** Opening TEXT SEGMENT block **

Post-spinal anesthesia headache was reported, from d 2 postoperatively, in 08 patients, i.e. 4.8% of our sample. One case required a Blood Patch on postoperative day 15, while the rest gradually subsided with the same analgesic treatment and postural measures (lying down in a calm environment). All 08 patients were male and classified as ASA 1 (Table 4).

The age group most concerned was 20 to 24, but the difference was not statistically significant with an F = 0.325 and a p = 0.569;

Table 4: Headache incidence by study group

06 out of 55 cases occurred in the AS group, i.e. 10.9%, and 02 out of 55 in the AF group, i.e. 3.6%. No cases were reported in the AIA group.

The analysis of variances found a significant difference with a Chi-square = 7.357 (2), p = 0.025

Pain kinetics

From H0 to H36, pain kinetics in our series followed a similar pattern in both study groups compared to the AS group considered as control; with a higher fraction of mild pain in these groups but without statistical significance; 

From H0 to H8, the percentage of mild pain decreased and the mean EN increased. This is explained by the gradual lifting of the sensory block and the gradual reduction in the number of patients still blocked under spinal anesthesia.Maximum pain was observed at H6 and H8, which may be explained by pain rebound after locoregional anesthesia. In our series, this was probably due to pain rebound after lifting of the spinal anesthesia sensory block. Similarly, the rebound observed at D2 in the AF and AIA groups after the scheduled cessation of continuous LA infusion.

** Closing TEXT SEGMENT block **

Can you write out the entire passage on headache and pain kinetics word for word? The entries that follow the passage on headache and pain kinetics play no part in this work.

** Opening RECORDED INFORMATION block **

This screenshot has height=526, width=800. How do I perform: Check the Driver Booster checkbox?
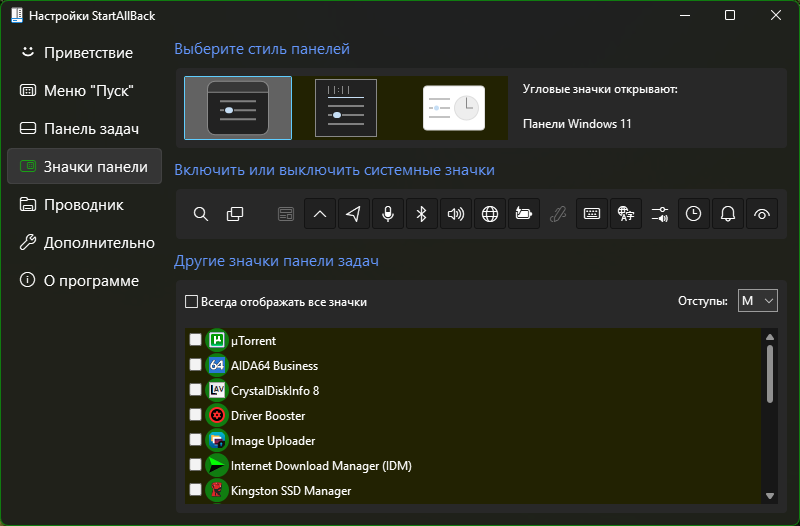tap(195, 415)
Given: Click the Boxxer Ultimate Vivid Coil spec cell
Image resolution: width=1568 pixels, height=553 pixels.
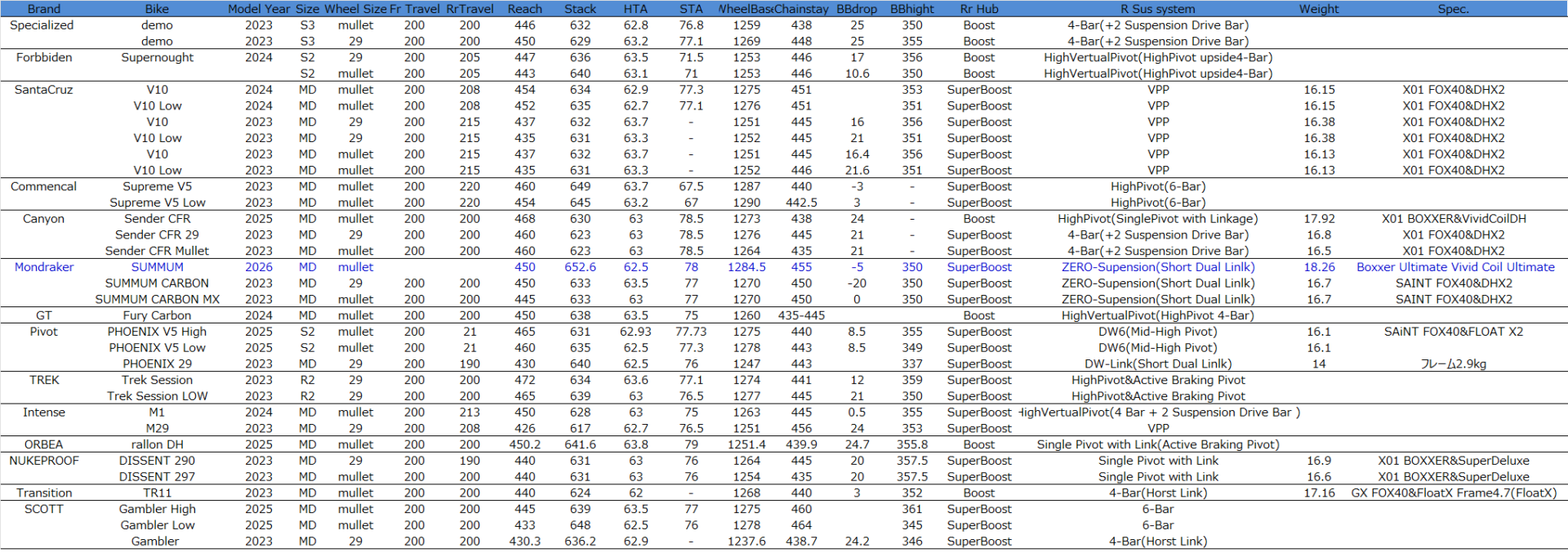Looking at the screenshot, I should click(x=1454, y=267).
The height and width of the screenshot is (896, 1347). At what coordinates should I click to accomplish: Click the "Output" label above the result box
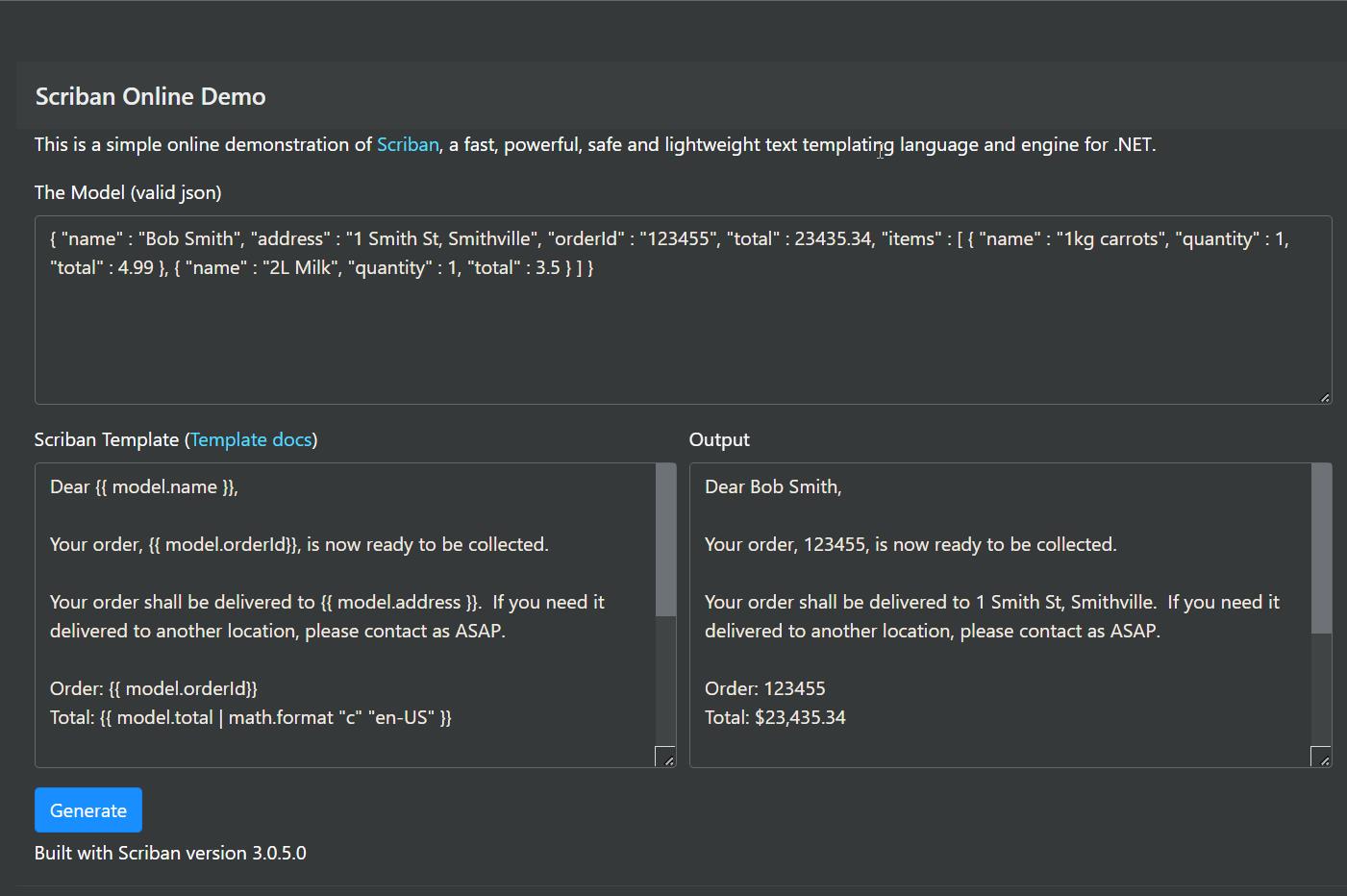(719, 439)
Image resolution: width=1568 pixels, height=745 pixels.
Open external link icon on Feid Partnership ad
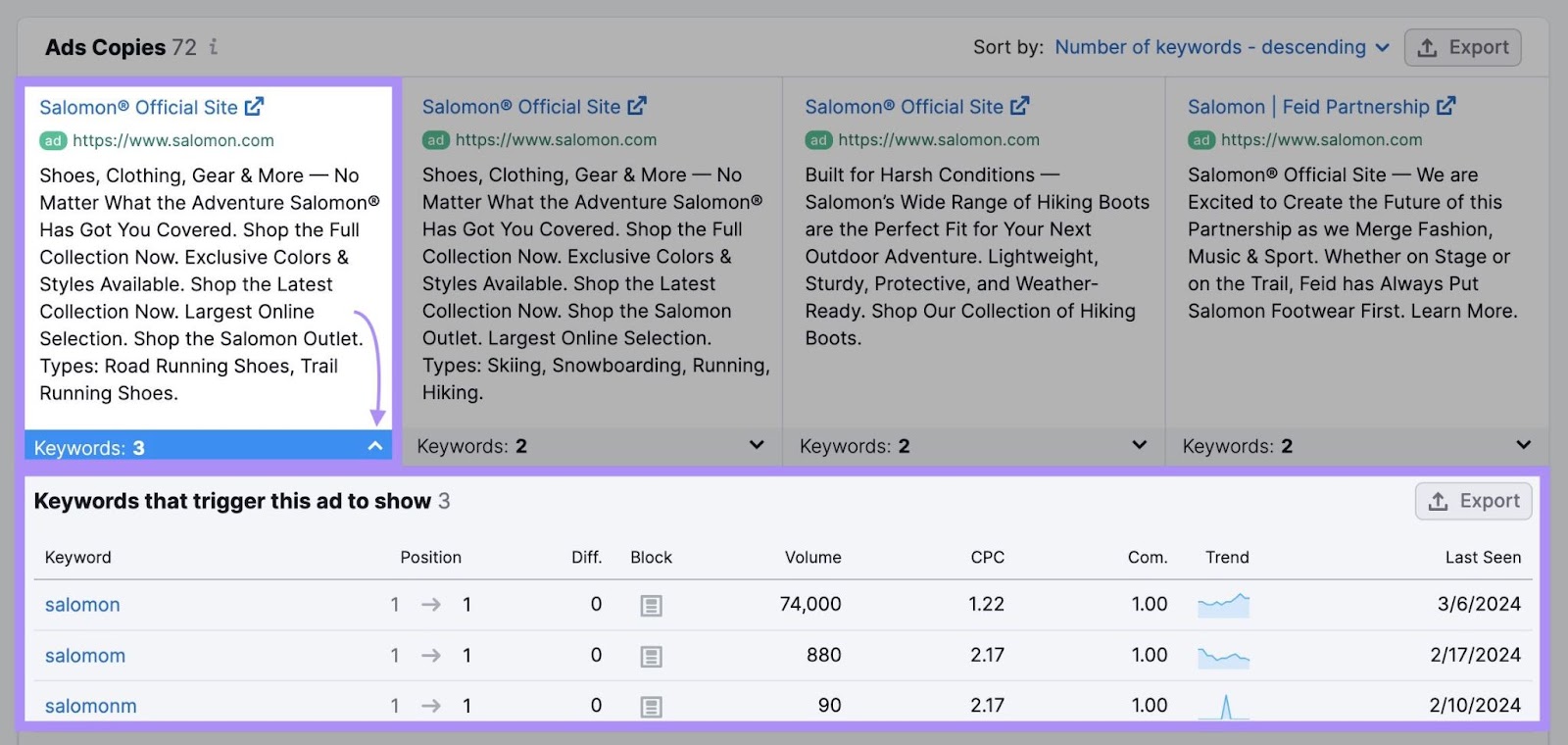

** Closing RECORDED INFORMATION block **

* [OUTPUT OF THE EXERCISE]:
Post-spinal anesthesia headache was reported, from d 2 postoperatively, in 08 patients, i.e. 4.8% of our sample. One case required a Blood Patch on postoperative day 15, while the rest gradually subsided with the same analgesic treatment and postural measures (lying down in a calm environment). All 08 patients were male and classified as ASA 1 (Table 4).

The age group most concerned was 20 to 24, but the difference was not statistically significant with an F = 0.325 and a p = 0.569;

Table 4: Headache incidence by study group

06 out of 55 cases occurred in the AS group, i.e. 10.9%, and 02 out of 55 in the AF group, i.e. 3.6%. No cases were reported in the AIA group.

The analysis of variances found a significant difference with a Chi-square = 7.357 (2), p = 0.025

Pain kinetics

From H0 to H36, pain kinetics in our series followed a similar pattern in both study groups compared to the AS group considered as control; with a higher fraction of mild pain in these groups but without statistical significance; 

From H0 to H8, the percentage of mild pain decreased and the mean EN increased. This is explained by the gradual lifting of the sensory block and the gradual reduction in the number of patients still blocked under spinal anesthesia.Maximum pain was observed at H6 and H8, which may be explained by pain rebound after locoregional anesthesia. In our series, this was probably due to pain rebound after lifting of the spinal anesthesia sensory block. Similarly, the rebound observed at D2 in the AF and AIA groups after the scheduled cessation of continuous LA infusion.